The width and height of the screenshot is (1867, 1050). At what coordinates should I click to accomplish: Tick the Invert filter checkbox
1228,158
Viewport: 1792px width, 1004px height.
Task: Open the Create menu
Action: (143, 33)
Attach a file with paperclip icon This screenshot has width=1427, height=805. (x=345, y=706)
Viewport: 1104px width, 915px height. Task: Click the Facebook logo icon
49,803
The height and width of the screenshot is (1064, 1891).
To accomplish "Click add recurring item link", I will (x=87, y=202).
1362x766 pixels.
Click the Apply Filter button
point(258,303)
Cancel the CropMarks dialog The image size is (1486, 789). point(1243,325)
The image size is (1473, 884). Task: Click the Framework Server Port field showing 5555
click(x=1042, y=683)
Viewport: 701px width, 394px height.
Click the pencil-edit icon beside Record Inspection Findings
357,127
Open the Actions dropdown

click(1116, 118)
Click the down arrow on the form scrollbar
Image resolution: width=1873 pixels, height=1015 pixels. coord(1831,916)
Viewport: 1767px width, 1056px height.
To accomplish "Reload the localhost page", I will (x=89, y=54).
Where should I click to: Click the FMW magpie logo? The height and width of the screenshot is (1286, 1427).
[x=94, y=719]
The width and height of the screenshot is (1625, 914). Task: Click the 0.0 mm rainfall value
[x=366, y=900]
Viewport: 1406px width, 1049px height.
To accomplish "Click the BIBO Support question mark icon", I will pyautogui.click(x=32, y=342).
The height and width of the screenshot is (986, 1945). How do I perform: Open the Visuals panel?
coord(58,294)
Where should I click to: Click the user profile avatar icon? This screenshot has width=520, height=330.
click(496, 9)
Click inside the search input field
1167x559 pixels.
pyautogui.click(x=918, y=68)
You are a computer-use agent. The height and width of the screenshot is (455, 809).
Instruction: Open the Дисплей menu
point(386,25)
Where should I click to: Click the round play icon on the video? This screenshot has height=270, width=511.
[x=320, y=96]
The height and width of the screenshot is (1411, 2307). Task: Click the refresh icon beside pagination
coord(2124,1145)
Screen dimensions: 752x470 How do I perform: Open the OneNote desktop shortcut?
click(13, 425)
+--
Above are records; repeat only the lines starting at the line with "1362x766 pixels." and ending at the line with "Viewport: 1767px width, 1056px height.", exactly as they appear, both included.

1362x766 pixels.
Click the Apply Filter button
point(258,303)
Cancel the CropMarks dialog The image size is (1486, 789). point(1243,325)
The image size is (1473, 884). Task: Click the Framework Server Port field showing 5555
click(x=1042, y=683)
Viewport: 701px width, 394px height.
Click the pencil-edit icon beside Record Inspection Findings
357,127
Open the Actions dropdown

click(1116, 118)
Click the down arrow on the form scrollbar
Image resolution: width=1873 pixels, height=1015 pixels. coord(1831,916)
Viewport: 1767px width, 1056px height.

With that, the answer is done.